Right, sorry see below for an updated data set, but no need to solve for this exact instance.

These are each independent Bernoulli variables with outcome either 0 or 1. So A has Pa probability of being 0 and (1-Pa) probability of being 1, for example.

 

[Steven G]

I do not see a problem with the sum being greater than 1. If you have two biased coins with p(1 coin = H) = .8 and p( 2nd coin = H) = .7 where is the problem with the sum >1

 

[Steven G]

Right, sorry see below for an updated data set, but no need to solve for this exact instance.

These are each independent Bernoulli variables with outcome either 0 or 1. So A has Pa probability of being 0 and (1-Pa) probability of being 1, for example.


View attachment 23830

What is T1?

 

[Steven G]

Pick any 5 out of the 9. Can you tell me that probability?

 

[efoc]

Pick any 5 out of the 9. Can you tell me that probability?

right, yes :

nCr = n! / r!(n-r)!

where n is 9 and r is 5.

If Pa = Pb = Pc = ... = Pi then the answer would be Pa^5 * (1-Pa)^4 * nCr.

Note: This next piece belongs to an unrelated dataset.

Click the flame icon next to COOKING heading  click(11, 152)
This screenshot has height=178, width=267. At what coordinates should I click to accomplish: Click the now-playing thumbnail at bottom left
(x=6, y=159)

My issue is in applying this combination formula where Pa =/= Pb

 

[Romsek]

Ok. Given the varying individual probabilities you don't really have any choice but brute force.

You have to take each possible combo of 5, take the product of the elements probability of occurrence, and then sum this
over all the combinations.

Do you have some decent math software? This is a few lines of code in Mathematica.

 

[efoc]

Thanks Romsek - I ended up using an excel formula:

=MOD(QUOTIENT(ROW()-1,2^(COLUMN()-1)),2)

I dragged this across 9 columns and 512 (or 2^9) rows. I filtered for more than 5 or more "ones", and will sum the probability of each possible event.

I did some research and the best solution is through a Poisson Binomial Distribution. However, since excel doesn't have any formulas for this, and since my coding knowledge is weak, I went for the brute force approach.

Thanks for your help.

 

[Romsek]

This is the number I get

0.179708

 

[efoc]

This is the number I get

0.179708

Hmm - I got 0.29218. Did you use use (1-Px) for zeroes?

 

[Romsek]

Hmm - I got 0.29218. Did you use use (1-Px) for zeroes?

yeah.

 

[efoc]

yeah.

View attachment 23833

So I'm no expert on Mathematica (I've never used it). But I just ran this and despite some syntax issues I'm picking up that this is not calculating at least 5 out 9, and is only calculating for 5 out of 9 precisely. Am I wrong here?

I double checked my Matrix, and I don't have any duplicate scenarios, they all have at least 5 "True" and i have the appropriate 256 scenarios mapped.

 

[Steven G]

right, yes :

nCr = n! / r!(n-r)!

where n is 9 and r is 5.

If Pa = Pb = Pc = ... = Pi then the answer would be Pa^5 * (1-Pa)^4 * nCr.

My issue is in applying this combination formula where Pa =/= Pb

As you know, Pa = Pb = Pc = ... = Pi is not true. Literally pick 5 out of the 9, say a, c, d, g and h. What is the probability that you pick does exact 5? You need to do this with each way of picking 5 and in the end add up these results.

 

[Romsek]

So I'm no expert on Mathematica (I've never used it). But I just ran this and despite some syntax issues I'm picking up that this is not calculating at least 5 out 9, and is only calculating for 5 out of 9 precisely. Am I wrong here?

I double checked my Matrix, and I don't have any duplicate scenarios, they all have at least 5 "True" and i have the appropriate 256 scenarios mapped.

sigh... at least... bloody ****... righto let me fix it. Yep we get the same answer.

 

[Steven G]

Ouch you want at least 5. Possibly, based on Romsek's earlier post, he may have assumed exactly 5, not at least 5.

 

[efoc]

sigh... at least... bloody ****... righto let me fix it

No problem - I'm pretty confident in my answer here. This matrix isn't adaptable but I'm aiming to vary the variables through other inputs that I've modelled and determine the impact on the final outcome. Since I'm not changing the number of variables or the threshold of 5, this should work for me.

 

[Romsek]

No problem - I'm pretty confident in my answer here. This matrix isn't adaptable but I'm aiming to vary the variables through other inputs that I've modelled and determine the impact on the final outcome. Since I'm not changing the number of variables or the threshold of 5, this should work for me.

I updated my sheet and our answers agree.